Once the style has asserted itself it then becomes more consciously deployed to achieve this — sometimes it works, and sometimes I have to begin again, or rewrite within a new framework, to pursue new avenues that have arisen.
Are there any works you feel that are under-appreciated that you’d like to recommend to us? Maybe works that are weird fiction or exist just outside the bounds of weird fiction that have influenced your work?
I think there are so many ways now to get recommendations and advice on writers, from open-access journals to lively web forums, that few writers who, twenty years ago, might have been difficult to obtain, or remained pretty obscure, remain so. While I often see people state that X, Y or Z writer is under-appreciated, I wonder if that’s really the case. I think they are often read, now, by those who will really appreciate their work.
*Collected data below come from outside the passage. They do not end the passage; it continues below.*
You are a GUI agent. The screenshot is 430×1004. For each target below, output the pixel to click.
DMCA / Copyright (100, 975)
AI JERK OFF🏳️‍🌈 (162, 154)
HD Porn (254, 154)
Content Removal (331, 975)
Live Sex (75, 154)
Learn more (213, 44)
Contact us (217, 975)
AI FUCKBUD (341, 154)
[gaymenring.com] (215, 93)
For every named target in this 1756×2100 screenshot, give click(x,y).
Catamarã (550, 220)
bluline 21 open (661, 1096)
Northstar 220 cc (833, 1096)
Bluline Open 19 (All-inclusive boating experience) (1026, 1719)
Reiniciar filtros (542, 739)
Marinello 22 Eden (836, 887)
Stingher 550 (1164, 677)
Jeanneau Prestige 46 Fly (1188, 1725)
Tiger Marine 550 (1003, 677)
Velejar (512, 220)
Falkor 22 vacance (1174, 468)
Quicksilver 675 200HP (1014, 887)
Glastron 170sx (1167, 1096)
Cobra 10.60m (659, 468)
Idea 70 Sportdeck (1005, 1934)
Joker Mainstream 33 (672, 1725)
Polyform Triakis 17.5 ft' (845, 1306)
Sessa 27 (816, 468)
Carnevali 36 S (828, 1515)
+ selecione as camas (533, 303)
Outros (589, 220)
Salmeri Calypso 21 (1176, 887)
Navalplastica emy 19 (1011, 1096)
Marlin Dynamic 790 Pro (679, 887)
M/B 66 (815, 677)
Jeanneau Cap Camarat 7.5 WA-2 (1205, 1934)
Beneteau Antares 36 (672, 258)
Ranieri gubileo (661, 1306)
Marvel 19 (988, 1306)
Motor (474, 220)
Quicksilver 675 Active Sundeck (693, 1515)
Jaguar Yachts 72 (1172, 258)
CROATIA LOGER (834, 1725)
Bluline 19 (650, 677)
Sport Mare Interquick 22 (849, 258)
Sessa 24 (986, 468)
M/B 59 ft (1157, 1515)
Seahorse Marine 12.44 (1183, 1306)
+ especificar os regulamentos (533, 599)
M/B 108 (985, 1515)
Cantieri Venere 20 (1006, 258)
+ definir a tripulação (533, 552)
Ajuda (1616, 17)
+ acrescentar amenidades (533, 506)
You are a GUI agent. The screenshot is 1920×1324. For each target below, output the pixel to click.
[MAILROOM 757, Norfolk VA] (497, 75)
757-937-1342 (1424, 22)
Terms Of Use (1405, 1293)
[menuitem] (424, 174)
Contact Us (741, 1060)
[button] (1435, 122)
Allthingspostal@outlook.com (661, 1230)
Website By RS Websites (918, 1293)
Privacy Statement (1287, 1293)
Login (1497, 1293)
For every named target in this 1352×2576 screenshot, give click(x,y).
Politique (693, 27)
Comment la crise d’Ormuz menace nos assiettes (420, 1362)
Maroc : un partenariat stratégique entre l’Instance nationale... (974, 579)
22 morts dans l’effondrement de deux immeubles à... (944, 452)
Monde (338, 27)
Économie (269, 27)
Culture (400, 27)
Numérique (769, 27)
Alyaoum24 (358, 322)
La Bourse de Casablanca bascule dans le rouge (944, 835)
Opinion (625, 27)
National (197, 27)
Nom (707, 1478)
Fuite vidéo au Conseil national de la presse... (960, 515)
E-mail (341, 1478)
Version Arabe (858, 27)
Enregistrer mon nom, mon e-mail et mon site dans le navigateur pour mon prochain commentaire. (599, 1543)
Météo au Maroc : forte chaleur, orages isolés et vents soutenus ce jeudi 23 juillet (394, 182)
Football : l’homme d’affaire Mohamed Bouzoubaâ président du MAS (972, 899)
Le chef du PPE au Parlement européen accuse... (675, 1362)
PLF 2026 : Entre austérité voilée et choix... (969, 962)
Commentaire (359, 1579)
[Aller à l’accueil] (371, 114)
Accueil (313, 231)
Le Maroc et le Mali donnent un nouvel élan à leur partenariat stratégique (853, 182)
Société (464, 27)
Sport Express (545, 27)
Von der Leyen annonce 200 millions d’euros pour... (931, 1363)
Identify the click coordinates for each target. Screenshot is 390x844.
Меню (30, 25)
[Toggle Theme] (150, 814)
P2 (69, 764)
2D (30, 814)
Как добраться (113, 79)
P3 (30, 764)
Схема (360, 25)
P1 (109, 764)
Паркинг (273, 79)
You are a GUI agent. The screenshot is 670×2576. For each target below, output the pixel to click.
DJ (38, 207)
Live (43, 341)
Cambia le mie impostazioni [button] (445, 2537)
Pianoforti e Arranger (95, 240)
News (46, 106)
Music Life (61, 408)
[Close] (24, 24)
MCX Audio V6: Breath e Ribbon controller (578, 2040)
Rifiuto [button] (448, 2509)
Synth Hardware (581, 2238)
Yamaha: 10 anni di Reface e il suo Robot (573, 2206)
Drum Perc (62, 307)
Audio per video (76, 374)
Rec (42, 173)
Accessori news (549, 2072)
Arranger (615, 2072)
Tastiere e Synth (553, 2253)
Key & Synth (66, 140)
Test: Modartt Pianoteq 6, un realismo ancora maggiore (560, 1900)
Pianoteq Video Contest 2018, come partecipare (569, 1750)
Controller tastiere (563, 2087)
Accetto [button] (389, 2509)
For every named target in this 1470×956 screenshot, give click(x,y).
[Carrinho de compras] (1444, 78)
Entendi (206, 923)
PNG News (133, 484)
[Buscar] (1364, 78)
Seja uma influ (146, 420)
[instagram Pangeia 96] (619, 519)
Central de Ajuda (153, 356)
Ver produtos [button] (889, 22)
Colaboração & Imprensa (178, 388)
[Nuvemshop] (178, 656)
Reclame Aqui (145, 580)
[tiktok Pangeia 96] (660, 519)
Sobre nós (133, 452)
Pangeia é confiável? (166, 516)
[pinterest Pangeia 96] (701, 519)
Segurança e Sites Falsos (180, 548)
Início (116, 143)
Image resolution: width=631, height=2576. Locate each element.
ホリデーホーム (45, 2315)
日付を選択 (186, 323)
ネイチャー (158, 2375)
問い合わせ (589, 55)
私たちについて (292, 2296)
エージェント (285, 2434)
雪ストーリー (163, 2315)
We move towards a fragmented, but oddly focused, engagement with literature and that seems to have happened from the ground up, and is governed by genuine enthusiasm (not simple fandom!) and a deep critical knowledge, and long may it continue.
As for recent ‘weird delights’ that I’ve had recommended to me I’d include Géza Csáth’s The Magician’s Garden, Fyodor Sologub’s Petty Demon and The Sweet-scented Name, Vlado Žabot’s The Succubus, and an author who I’m sure is very familiar to WFR readers but who was entirely new to me — Stephen Millhauser, and his collection We Others. I am just about to start Edwin Muir’s The Marionette, which looks intriguing!
Influences can be hard to follow but I’d say my interests are more in the realm of the European fantastic rather than the Lovecraftian ‘Weird’ tradition — Hoffmann, Kafka and Huysmans and the strange tales of Aickman are very important to me, as are the works of Grabinski, Schulz and Walser. Where they all live on the weird fiction spectrum I’m not certain, but the breadth of a work such as the Vandermeer’s The Weird just goes to show what a wonderful tradition this kind of fiction embraces.
Do you have any future work or plans that you’d like to mention?
I’m currently working on a novella and a new collection of stories, called Almost Insentient, Almost Divine, which should, hopefully, be published next year.
There’s also the ever-growing list of short stories waiting to get written — perhaps, one day, they will.